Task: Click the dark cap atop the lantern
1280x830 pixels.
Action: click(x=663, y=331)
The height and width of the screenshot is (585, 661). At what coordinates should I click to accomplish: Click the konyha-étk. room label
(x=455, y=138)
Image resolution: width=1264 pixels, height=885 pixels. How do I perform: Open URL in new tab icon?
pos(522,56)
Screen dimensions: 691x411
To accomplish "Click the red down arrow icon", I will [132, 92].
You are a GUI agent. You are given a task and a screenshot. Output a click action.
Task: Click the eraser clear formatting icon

==

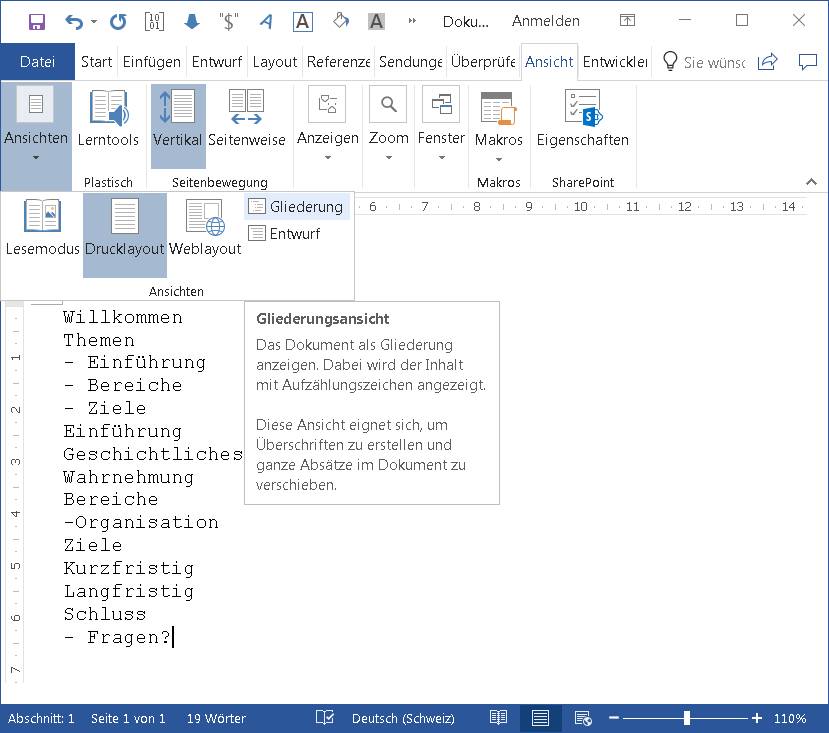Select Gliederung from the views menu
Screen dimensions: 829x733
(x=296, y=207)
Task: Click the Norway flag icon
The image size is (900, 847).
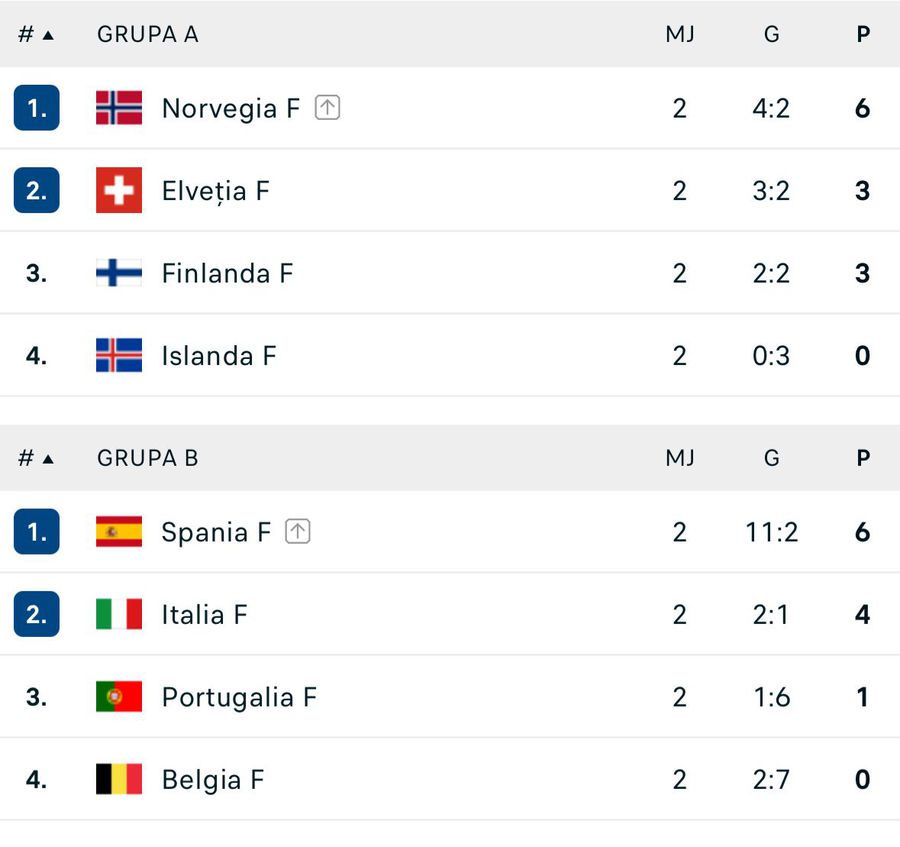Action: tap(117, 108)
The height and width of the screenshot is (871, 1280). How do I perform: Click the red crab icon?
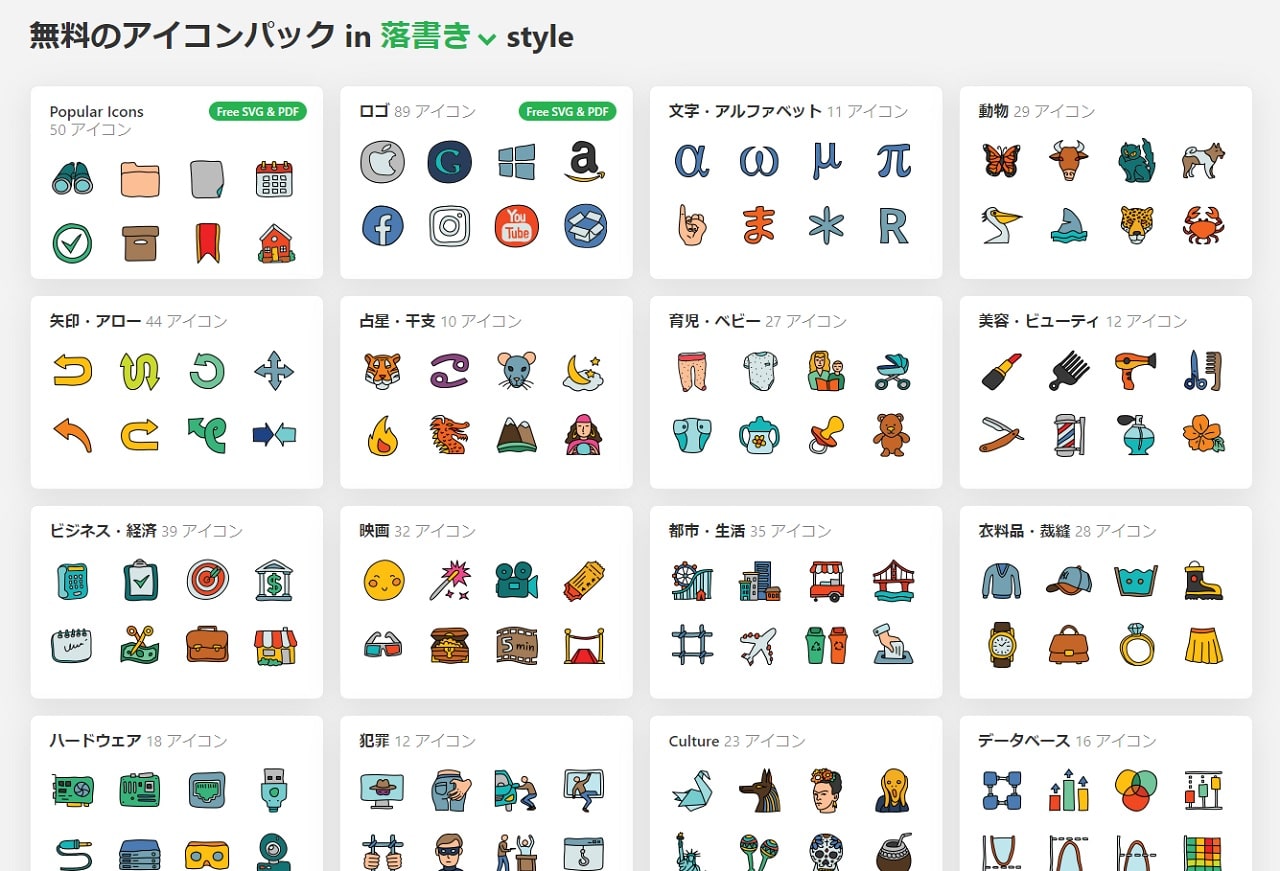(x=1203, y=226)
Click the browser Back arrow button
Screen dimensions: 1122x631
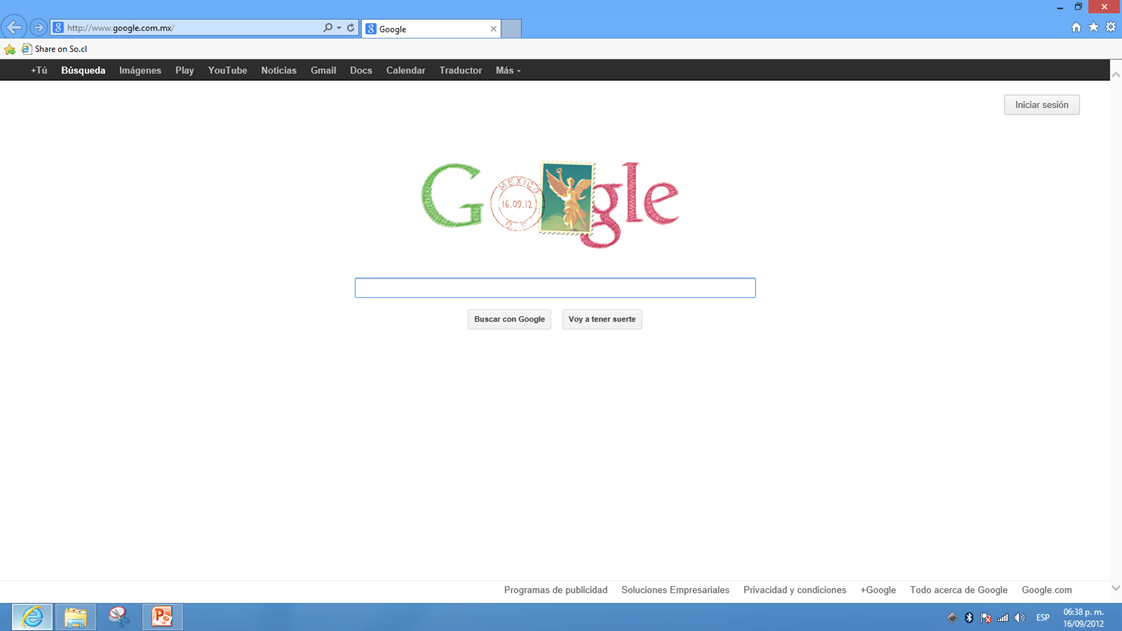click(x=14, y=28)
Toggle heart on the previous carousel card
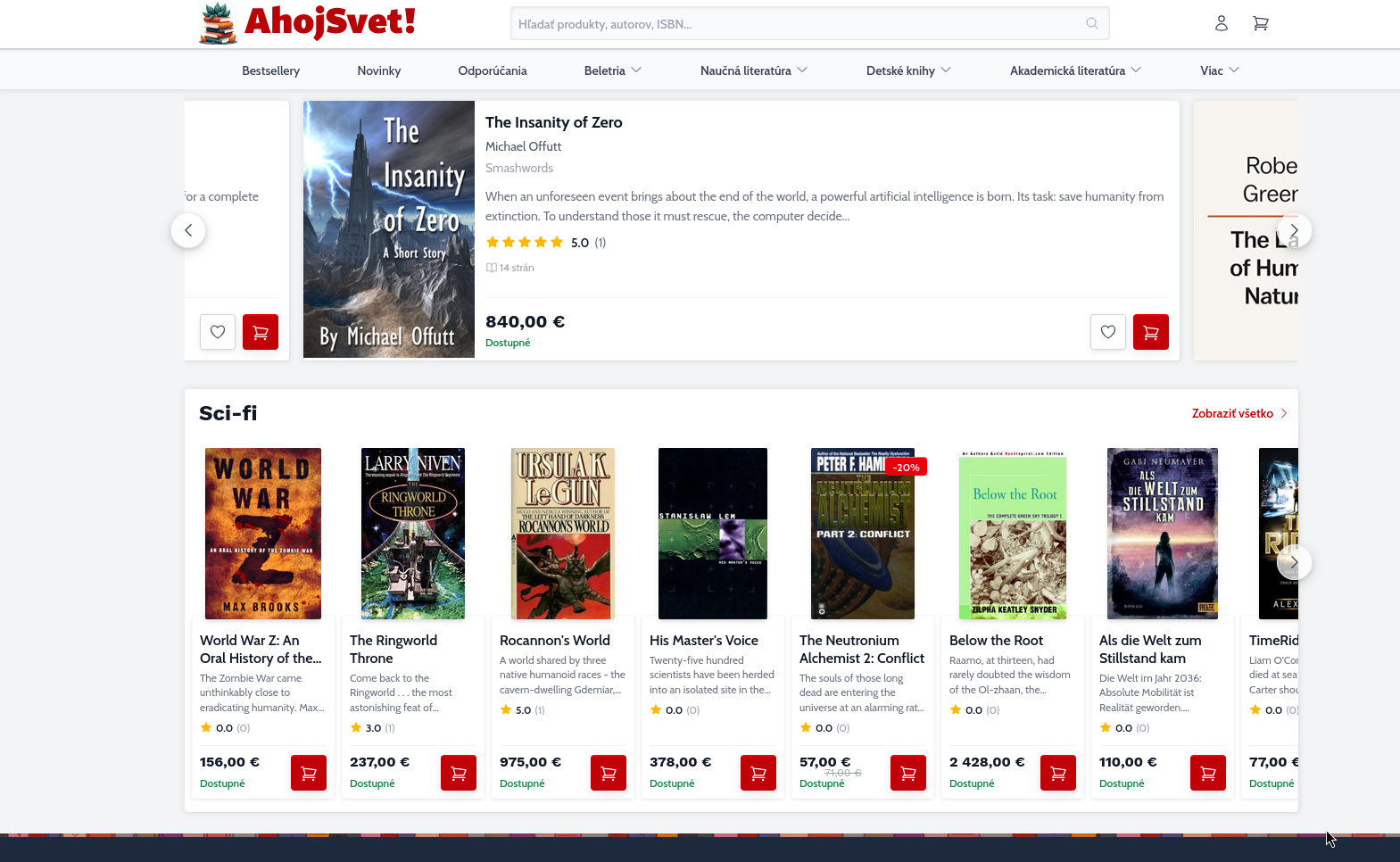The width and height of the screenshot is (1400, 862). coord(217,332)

→ Problem requirements:
From the material above, set down exactly the lines between the line holding "Task: Click the dark cap atop the lantern" and the line holding "Task: Click the eraser clear formatting icon", inclusive. Include nothing else.

→ Result of the exercise:
Task: Click the dark cap atop the lantern
1280x830 pixels.
Action: click(x=663, y=331)
The height and width of the screenshot is (585, 661). At what coordinates should I click to accomplish: Click the konyha-étk. room label
(x=455, y=138)
Image resolution: width=1264 pixels, height=885 pixels. How do I perform: Open URL in new tab icon?
pos(522,56)
Screen dimensions: 691x411
To accomplish "Click the red down arrow icon", I will [132, 92].
You are a GUI agent. You are given a task and a screenshot. Output a click action.
Task: Click the eraser clear formatting icon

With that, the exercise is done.